[GIVEN RECORDS — start]
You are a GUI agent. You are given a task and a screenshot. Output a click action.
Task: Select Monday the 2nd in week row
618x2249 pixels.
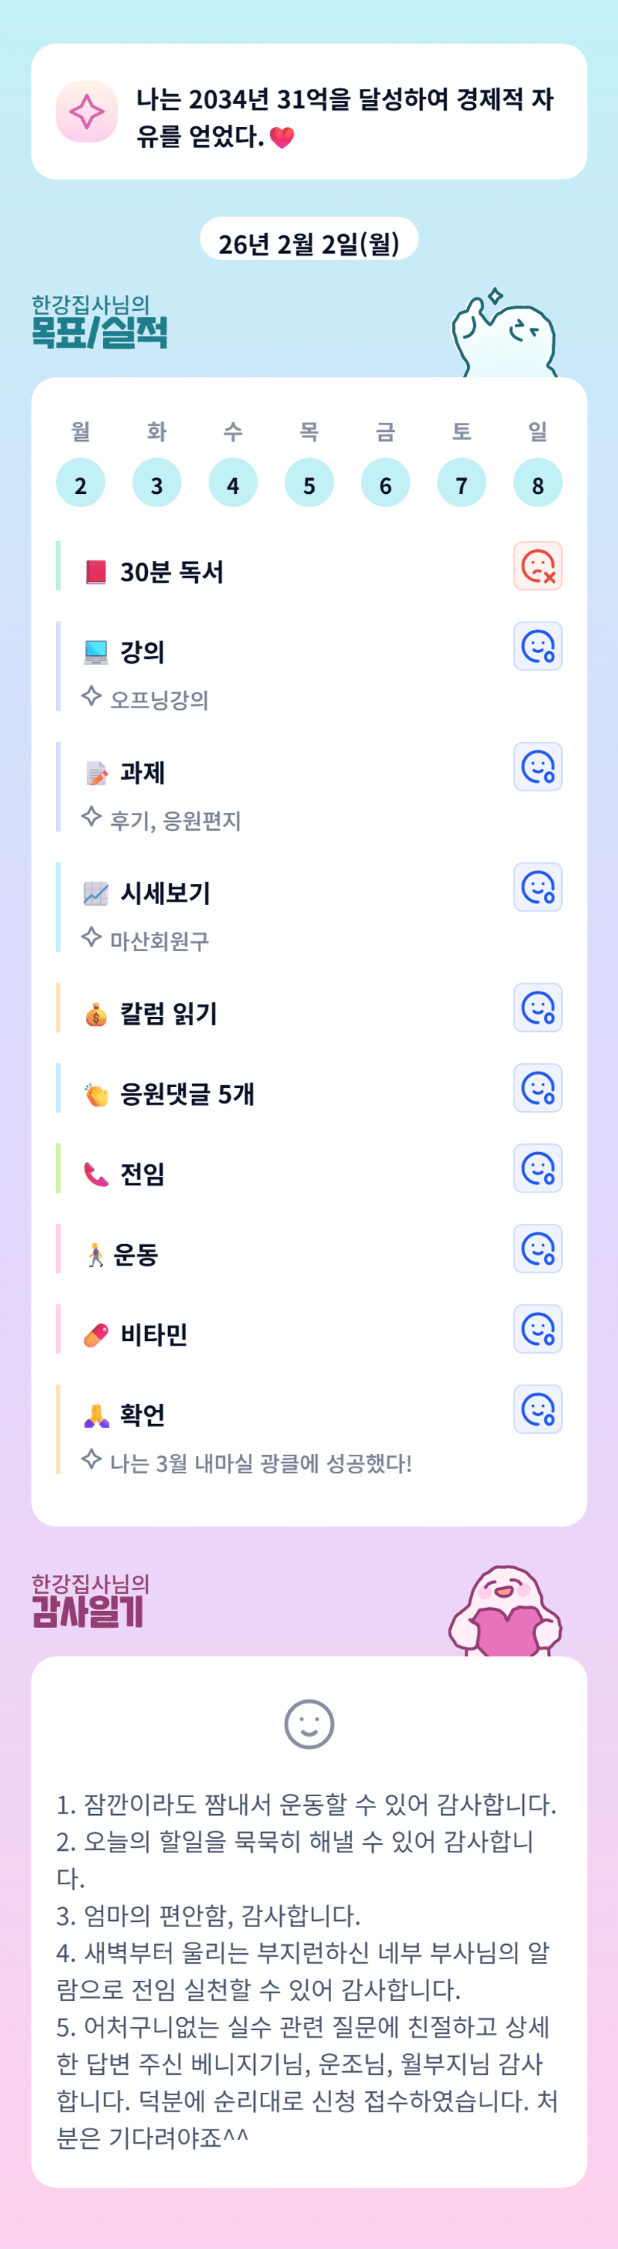[80, 483]

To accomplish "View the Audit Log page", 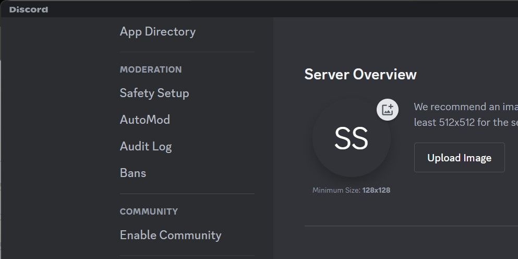I will point(146,147).
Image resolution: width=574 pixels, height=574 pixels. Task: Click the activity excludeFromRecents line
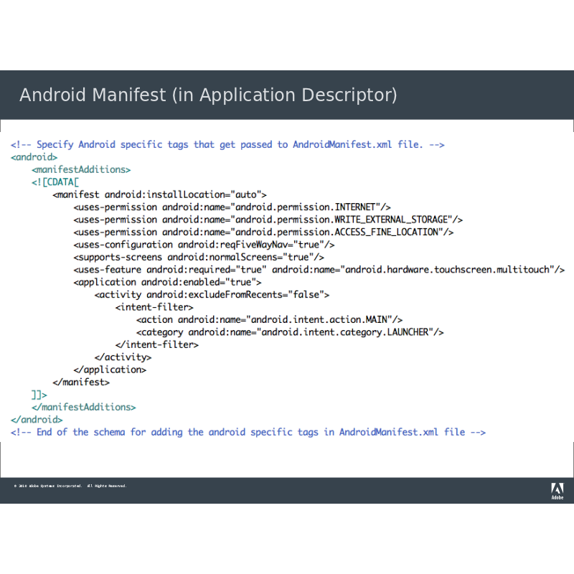click(x=212, y=295)
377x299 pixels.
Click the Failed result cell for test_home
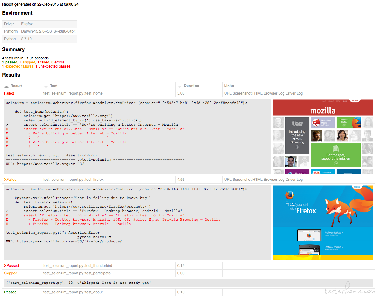click(9, 93)
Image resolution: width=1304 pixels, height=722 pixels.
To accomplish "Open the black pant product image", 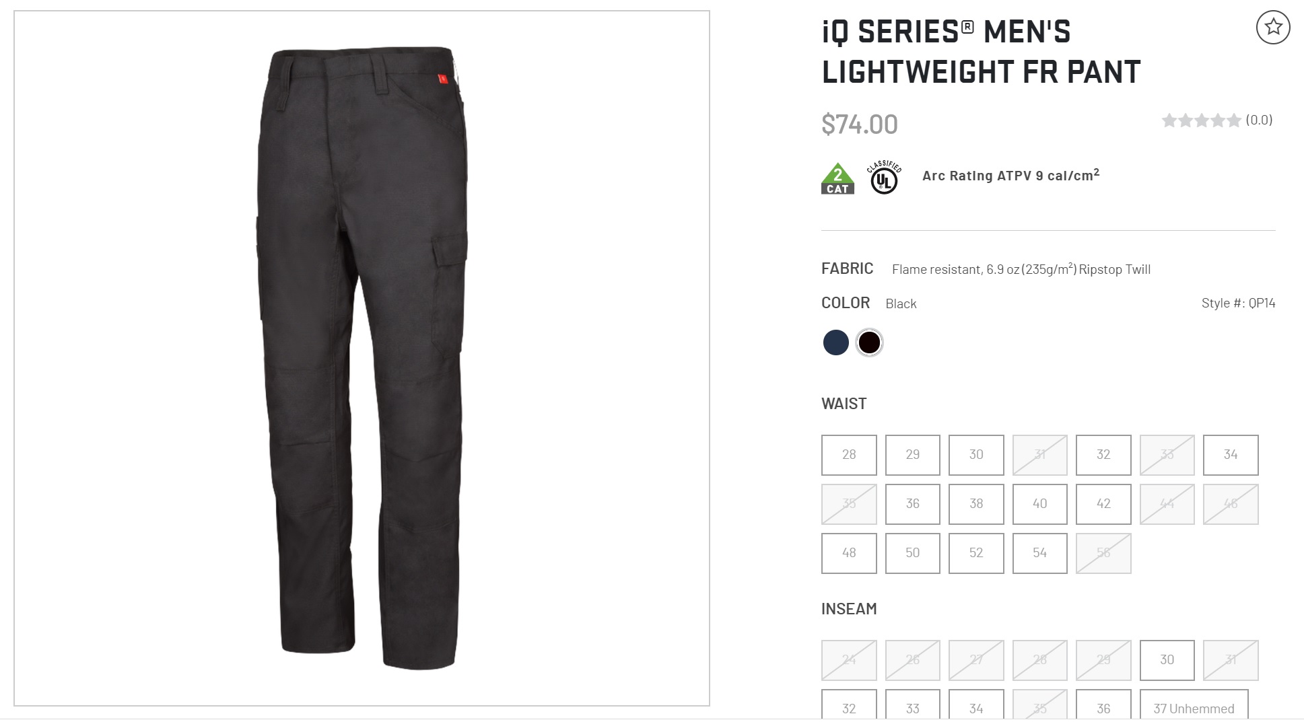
[GIVEN RECORDS — finish]
▸ WHAT IS EXPECTED
Transcribe exactly the lines that go from the one holding "377x299 pixels." through the last line of the entries, both included, and nothing besides them. Do not include any pictures.

▸ OUTPUT FOR THIS EXERCISE
377x299 pixels.
Click the Failed result cell for test_home
click(9, 93)
Image resolution: width=1304 pixels, height=722 pixels.
To accomplish "Open the black pant product image", 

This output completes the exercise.